Der Unabhängige Verwaltungssenat des Landes Oberösterreich hat durch sein Mitglied Mag. Thomas Kühberger über die Berufung des H M, S, W vom 11. März 2013 gegen das Straferkenntnis des Bürgermeisters der Stadt Wels, vom 25. Februar 2013, GZ: BZ-Pol-11057-2012, wegen Übertretung des Oö. Abfallwirtschaftsgesetzes 2009             nach Durchführung einer öffentlichen mündlichen Verhandlung am 26. Juni 2013 zu Recht erkannt:

 

 

I. Der Berufung wird Folge gegeben, das angefochtene Straferkenntnis aufgehoben und das Verwaltungsstrafverfahren eingestellt.

 

II. Es entfallen sämtliche Verfahrenskostenbeiträge.

 

 

Rechtsgrundlagen:

zu  I.: § 66 Abs.4 Allgemeines Verwaltungsverfahrensgesetz 1991 (AVG), BGBl. Nr. 51/1991 idgF iVm §§ 24, 45 Abs.1 Z 2 und 51 Verwaltungsstrafgesetz 1991 (VStG), BGBl. Nr.52/1991 idgF.

IHRE AUFGABE:
Entscheiden Sie für jede der Aussagen (a), (b) und (c), ob sie mit dem Lesetext oben übereinstimmt. Antworten Sie jeweils mit Ja oder Nein und zitieren Sie wörtlich die Worte des Lesetextes, die den Ausschlag geben.
(a) Die öffentliche mündliche Verhandlung fand am 26. Juni 2013 statt.
(b) Die Berufung wurde abgewiesen.
(c) Verfahrenskostenbeiträge sind zu entrichten.

Gesammelte Daten
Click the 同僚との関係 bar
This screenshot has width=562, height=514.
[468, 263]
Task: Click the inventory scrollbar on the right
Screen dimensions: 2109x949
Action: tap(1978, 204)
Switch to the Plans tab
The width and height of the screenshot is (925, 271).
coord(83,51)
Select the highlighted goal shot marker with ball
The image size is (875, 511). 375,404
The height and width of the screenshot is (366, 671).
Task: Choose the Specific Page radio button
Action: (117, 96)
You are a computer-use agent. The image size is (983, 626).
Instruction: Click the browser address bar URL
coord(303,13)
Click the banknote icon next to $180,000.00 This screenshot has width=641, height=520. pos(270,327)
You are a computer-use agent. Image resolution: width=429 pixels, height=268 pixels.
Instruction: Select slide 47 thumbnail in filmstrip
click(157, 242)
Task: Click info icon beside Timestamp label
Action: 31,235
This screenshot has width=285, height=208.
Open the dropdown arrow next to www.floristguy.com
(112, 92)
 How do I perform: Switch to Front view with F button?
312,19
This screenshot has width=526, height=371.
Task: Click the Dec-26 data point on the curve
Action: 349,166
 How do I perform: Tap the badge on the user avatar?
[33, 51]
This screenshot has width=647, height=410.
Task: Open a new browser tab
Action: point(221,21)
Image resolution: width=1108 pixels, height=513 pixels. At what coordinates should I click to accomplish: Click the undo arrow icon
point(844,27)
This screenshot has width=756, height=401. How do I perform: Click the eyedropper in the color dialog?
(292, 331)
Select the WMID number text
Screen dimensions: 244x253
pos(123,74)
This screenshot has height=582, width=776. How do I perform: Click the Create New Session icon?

ANTWORTBEREICH:
(a) Ja: „nach Durchführung einer öffentlichen mündlichen Verhandlung am 26. Juni 2013“
(b) Nein: „Der Berufung wird Folge gegeben“
(c) Nein: „Es entfallen sämtliche Verfahrenskostenbeiträge.“